Stated task 1
In the article about MJ Akbar below, which publication was Shutapa Paul working for in Kolkata eight years earlier?
Stated task 2
Write the next few paragraphs of the article about MJ Akbar below, picking up after its final sentence.

Selected text
-- START --
More survivors came out after Priya’s account.

 

Sharing a similar experience as Priya, author Shuma Raha told The Indian Express, that she called for an interview with Akbar for a job at Asian Age, to a hotel in Kolkata in 1995.

 

“When I reached the lobby, he asked me to come upstairs and I didn’t think too much of it but there was a level of discomfort about sitting on the bed while giving an interview,” Raha told IE. He later asked her to join him for a drink later. This discouraged her from taking up the job.

 

Journalist Prerna Singh Bindra replied to Priya’s tweet, recalling a similar invite from Akbar to a hotel. “He was this brilliant, flamboyant editor who dabbled in politics, who called me… to his hotel room to ‘discuss work’…. made life at work hell when I refused, could not speak up due to various compulsions, but yes #MeTooIndia,” she tweeted without taking his name.

 

Later, on Tuesday, she mentioned his name in the subsequent tweets, where she mentions how Akbar made lewd comments during a meeting. “One of the girls told me later he had asked them to meet him in the hotel too. I was alone in the city, vulnerable, fighting battles on personal fronts. I kept quiet,” she said.

 

Freelance journalist Kanika Gahlaut, who worked with MJ Akbar between 1995 and 1997 at the Asian Age and other publications, says she was forewarned of his “glad eye” and that he “did it to everyone”.

 

Speaking to The Indian Express, she said, “He said to come for breakfast in the morning to the hotel and we knew that he sort of paws and all”. She, however, managed to wriggle out of the invite with excuses.

 

Suparna Sharma, who is currently the Resident Editor of The Asian Age, Delhi, was in her early 20s when she had her first brush with Akbar. While making a page of the newspaper, Akbar was standing behind her. “He plucked my bra strap and said something that I don’t remember now. I screamed at him,” she told The Indian Express. In another instance, she says, he stared at her breast when she wore a T-shirt that had a writing on it and muttered something under his breath, which she ignored.

 

Reacting to Priya’s tweet, journalist Harinder Baweja said, “So many of us have an MJ story. “Can I come over to your house with a bottle of rum?” he said. NO, was the answer…. Couldn’t ‘do’ anything. Some don’t get the meaning of No… they move on to the next, don’t they,” she tweeted.

 

Meeting at odd hours

 

Although journalist Shutapa Paul replied to Priya’s tweet, calling out MJ Akbar, she did not reveal much. She took some time to gather her thoughts and relive the series of events that happened eight years ago when she was working in India Today in Kolkata.

 

Finally, on Wednesday, she recalled her days as a 26-year-old journalist who had just lost her father in 2010. “Today, I’m ready to talk about the sexual predator that is MJ Akbar,” she began.
-- END --
Material
-- START --
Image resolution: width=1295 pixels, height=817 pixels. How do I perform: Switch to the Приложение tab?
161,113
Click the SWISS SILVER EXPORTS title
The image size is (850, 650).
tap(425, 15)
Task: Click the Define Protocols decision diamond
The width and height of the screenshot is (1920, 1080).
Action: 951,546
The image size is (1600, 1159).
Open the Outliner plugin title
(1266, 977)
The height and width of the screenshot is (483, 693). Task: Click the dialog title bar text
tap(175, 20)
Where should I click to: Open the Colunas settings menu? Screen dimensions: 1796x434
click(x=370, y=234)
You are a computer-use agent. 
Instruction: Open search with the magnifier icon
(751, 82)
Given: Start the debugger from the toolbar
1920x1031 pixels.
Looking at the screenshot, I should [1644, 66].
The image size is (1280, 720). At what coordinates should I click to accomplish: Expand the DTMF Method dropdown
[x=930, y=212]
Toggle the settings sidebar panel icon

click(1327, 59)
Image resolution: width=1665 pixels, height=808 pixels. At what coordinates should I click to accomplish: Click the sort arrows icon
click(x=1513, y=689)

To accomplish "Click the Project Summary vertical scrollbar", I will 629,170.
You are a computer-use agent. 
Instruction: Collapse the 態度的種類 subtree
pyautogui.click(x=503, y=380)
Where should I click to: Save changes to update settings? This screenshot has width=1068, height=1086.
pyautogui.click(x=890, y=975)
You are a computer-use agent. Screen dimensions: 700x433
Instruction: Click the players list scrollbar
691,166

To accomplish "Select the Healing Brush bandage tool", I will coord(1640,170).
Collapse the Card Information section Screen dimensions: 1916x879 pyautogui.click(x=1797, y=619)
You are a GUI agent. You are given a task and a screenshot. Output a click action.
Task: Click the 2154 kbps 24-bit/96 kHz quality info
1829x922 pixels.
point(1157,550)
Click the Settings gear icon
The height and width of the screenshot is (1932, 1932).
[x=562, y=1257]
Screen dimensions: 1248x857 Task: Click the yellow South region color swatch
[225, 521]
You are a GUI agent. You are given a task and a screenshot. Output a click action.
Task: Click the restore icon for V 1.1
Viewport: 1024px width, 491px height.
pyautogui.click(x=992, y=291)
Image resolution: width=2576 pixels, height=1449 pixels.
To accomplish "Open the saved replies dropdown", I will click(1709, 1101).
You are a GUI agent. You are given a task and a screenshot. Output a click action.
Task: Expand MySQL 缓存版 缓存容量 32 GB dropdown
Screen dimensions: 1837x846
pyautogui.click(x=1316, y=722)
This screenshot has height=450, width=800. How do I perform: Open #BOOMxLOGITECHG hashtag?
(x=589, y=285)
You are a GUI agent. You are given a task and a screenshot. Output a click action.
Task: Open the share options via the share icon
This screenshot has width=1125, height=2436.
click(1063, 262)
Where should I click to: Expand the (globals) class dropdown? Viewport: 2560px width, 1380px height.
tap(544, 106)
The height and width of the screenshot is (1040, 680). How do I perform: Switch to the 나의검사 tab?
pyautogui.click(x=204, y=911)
-- END --
Response 1
India Today

Response 2
 

I’m better equipped to handle the trauma and stress if a similar incident happened today but as a 26-year-old who had just lost her father in 2010, I struggled badly. Today, I’m ready to talk about the sexual predator that is #MJAkbar. #MeToo 2/n

 

— Shutapa Paul (@ShutapaPaul) October 10, 2018

In a string of tweets, she recalls how she had a rewarding career graph until “MJ Akbar, a well-known, rockstar editor, had taken up the reins of India Today,” she tweeted.

 

As he made frequent visits to Kolkata bureau, he made several sexual advances and harassed her, including squeezing her elbow, inviting her to hotels at odd hours, threatening her and forcing her to drink.

 

A few times, he would just stare at her while she discussed her story ideas, making her feel uncomfortable.

 

Once, when he asked her to drop by his residence, he hugged her.  “MJ Akbar gave me a hard hug; I ducked whatever else could have followed and fled. He seemed amused at my ducking,” he wrote.

 

She even skipped the meetings with him at late hours at a hotel. Rejecting Akbar’s overtures spilled over to her profession. From a reporter who was doing impactful stories, she was relegated to small stories.

 

“For days, I was depressed, traumatised and very low. I hadn’t even gotten over the untimely demise of my father and here was someone the same age as my father who was causing me irreparable emotional damage,” she says in her account.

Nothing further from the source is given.